Every domain name has a story. Who registered it? When does it expire? For decades, developers answered these questions by running whois example.com in a terminal and parsing a wall of unstructured text. That worked for one-off lookups, but it's a nightmare when building a security scanner that checks thousands of domains per hour, or a brand protection bot monitoring typo-squatting variations.

Modern applications need structured, programmatic access to domain registration data. Your cybersecurity dashboard can't scrape terminal output, and your automated monitoring tool can't handle inconsistent formats across 1,500+ top-level domains. You need an API that returns clean JSON, handles errors predictably, and scales with your infrastructure.

WHOIS vs. RDAP: The Technical Foundation

Legacy WHOIS was built in 1982. It uses TCP Port 43, returns unstructured ASCII text, and has no standardized format. RDAP (Registration Data Access Protocol), standardized by the IETF in RFC 7480, is the modern replacement. It's RESTful, returns structured JSON, includes proper HTTP status codes, and supports internationalization.

If you're building new infrastructure, use RDAP. The only reason to touch legacy WHOIS is if you're maintaining code written before 2015.

Integration Mechanics: How to Build It

IANA maintains a bootstrap service that maps TLDs to their RDAP servers. Here's how to query the bootstrap and look up a domain:

python
import requests

def query_domain_rdap(domain):
    tld_servers = {
        'com': 'https://rdap.verisign.com/com/v1',
        'net': 'https://rdap.verisign.com/net/v1',
        'org': 'https://rdap.publicinterestregistry.org/rdap'
    }

    tld = domain.split('.')[-1].lower()

    if tld not in tld_servers:
        raise ValueError(f"TLD '{tld}' not supported")

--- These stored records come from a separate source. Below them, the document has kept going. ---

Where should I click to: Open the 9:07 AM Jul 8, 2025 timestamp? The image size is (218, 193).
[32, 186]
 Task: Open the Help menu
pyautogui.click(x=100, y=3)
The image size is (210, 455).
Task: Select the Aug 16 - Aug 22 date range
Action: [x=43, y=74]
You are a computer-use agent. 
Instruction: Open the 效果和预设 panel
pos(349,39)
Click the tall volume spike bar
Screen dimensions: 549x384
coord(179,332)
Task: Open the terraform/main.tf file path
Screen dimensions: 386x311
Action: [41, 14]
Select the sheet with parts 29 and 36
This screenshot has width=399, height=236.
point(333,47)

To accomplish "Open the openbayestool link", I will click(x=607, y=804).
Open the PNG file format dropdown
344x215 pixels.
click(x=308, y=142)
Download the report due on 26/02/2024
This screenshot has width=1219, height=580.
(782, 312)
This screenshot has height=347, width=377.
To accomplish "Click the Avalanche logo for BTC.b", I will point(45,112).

    base_url = tld_servers[tld]
    url = f"{base_url}/domain/{domain}"

    try:
        response = requests.get(url, timeout=10)
        response.raise_for_status()
        return response.json()
    except requests.exceptions.HTTPError as e:
        if e.response.status_code == 404:
            return None
        raise

Understanding the Response Structure

A successful RDAP query returns JSON with these key fields: ldhName (domain in ASCII format), events (array of dated events: registration, expiration, last update), status (EPP status codes), entities (registrar/registrant/admin contacts), and nameservers (DNS configuration). The status array is particularly useful — pendingDelete means a domain is about to drop and become available.

The Privacy Barrier: GDPR and Redaction

In 2018, GDPR changed WHOIS forever. Registrant and admin contact details are now typically REDACTED FOR PRIVACY. Registrar information and domain dates remain public. For brand protection tools, shift from "domains registered by known bad actors" to "domains with similar names registered recently."

The abuse contact isn't redacted — it's required to be visible under ICANN policy and is useful as a reporting channel for phishing sites and malware.

Building a Cache Layer

python
import redis
import json
from datetime import timedelta

class RDAPCache:
    """Redis-backed cache for RDAP queries."""

    def __init__(self, redis_client):
        self.redis = redis_client
        self.default_ttl = timedelta(hours=24)

    def _cache_key(self, domain):
        return f"rdap:{domain.lower()}"

    def get(self, domain):
        cached = self.redis.get(self._cache_key(domain))
        return json.loads(cached) if cached else None

    def set(self, domain, rdap_data, ttl=None):
        ttl = ttl or self.default_ttl
        self.redis.setex(
            self._cache_key(domain),
            int(ttl.total_seconds()),
            json.dumps(rdap_data)
        )

    def query_with_cache(self, domain):
        cached = self.get(domain)
        if cached:
            return cached
        rdap_data = query_domain_rdap(domain)
        self.set(domain, rdap_data)
        return rdap_data

Set TTLs based on monitoring needs: 24 hours for general monitoring, 4-6 hours for expiration monitoring, 1 hour for high-value acquisition targets, and 7 days for historical analysis.